タイトル;扁桃体におけるDbx1細胞系譜神経細胞の解析.

発表者;江角 重行 氏
   (熊本大学 大学院生命科学研究部 脳回路構造学分野)
Abstract;
 扁桃体や視床下部は、本能行動や情動反応の処理と記憶、社会行動において主要な役割を担っており、その発生発達過程を調べることは、自閉症や気分障害、PTSDといった情動障害に関わる病気の原因を探る上でも重要である。

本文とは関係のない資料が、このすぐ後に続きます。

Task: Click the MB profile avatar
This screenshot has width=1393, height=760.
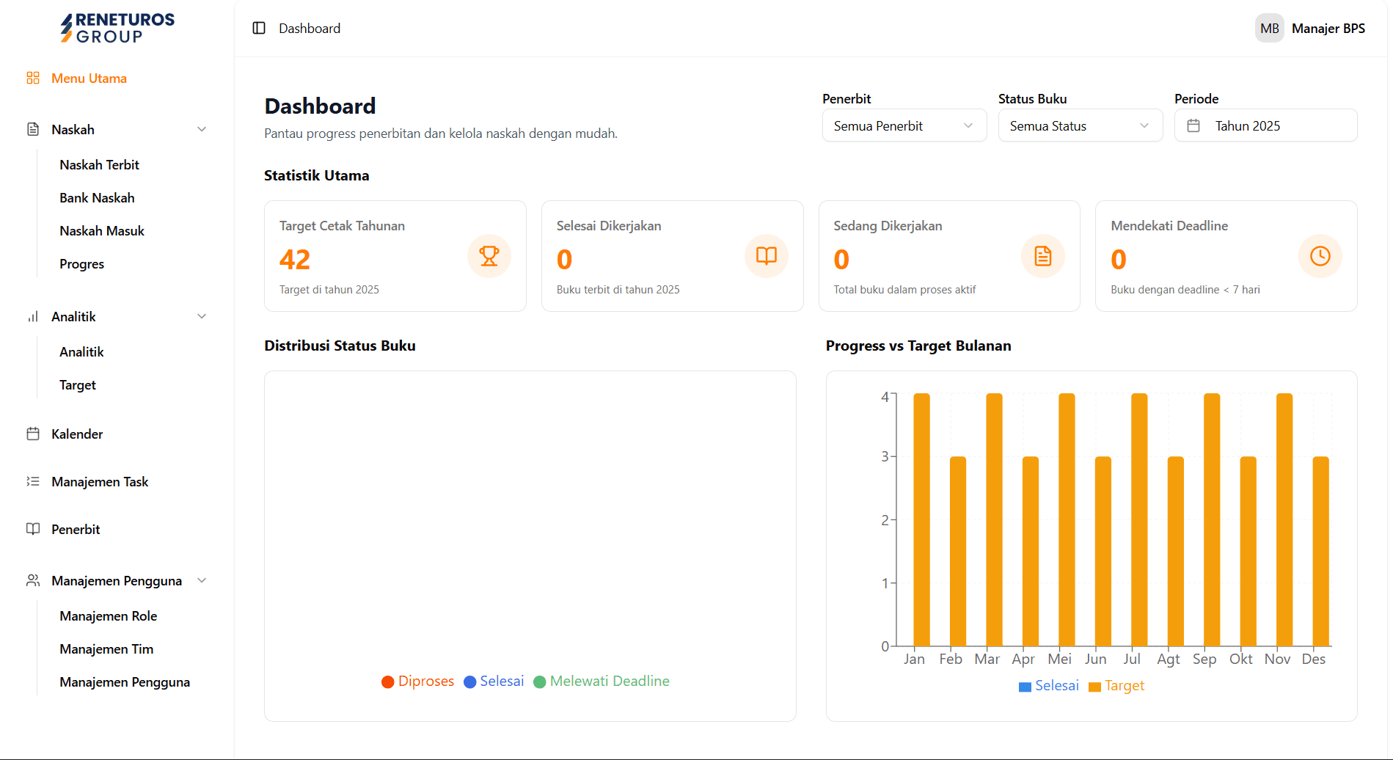Action: pyautogui.click(x=1269, y=28)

 ホメオボックス型転写因子Dbx1(developing brain homeobox 1)は、脊髄の介在ニューロンの発生(Pierani et al, Neuron, 2001)に必須であることは知られていたが、終脳発生における関与はこれまでわかっていなかった。最近Dbx1が一過的に大脳皮質外套下領域(Pallial-Subpallial Boundary)や、視索下領域(Preoptic Area)に発現することやこれらの領域で産生されたDbx1系譜神経細胞は扁桃体基底外側核の興奮性神経細胞や扁桃体内側核の抑制性神経細胞にそれぞれ分化することが (Hirata et al, Nature Neuroscience, 2009)明らかになった。そこで、Dbx1系譜神経細胞の扁桃体における機能を調べるため、Dbx1-creマウスを用いて様々な扁桃体マーカーとの免疫組織化学染色法による解析を行ったところ、雌雄とも約70%のDbx1系譜神経細胞が性行動に関わる分子であるAromataseを発現していた。さらに興味深いことにDbx1系譜神経細は雄で約40%、雌で約25%のEstrogen Receptor αを共発現していることが明らかになった。この結果から、私達のグループは脳形成過程において一過的に発現するDbx1が情動に関連する神経回路の発生発達に関わると考え、扁桃体と視床下部のみDbx1遺伝子を欠損させたコンディショナルノックアウトマウス(Dbx1CKO)を作製し解析を行うことにした。すでに、このDbx1CKOマウスは成体まで成長することを確認しており現在解析を進めている。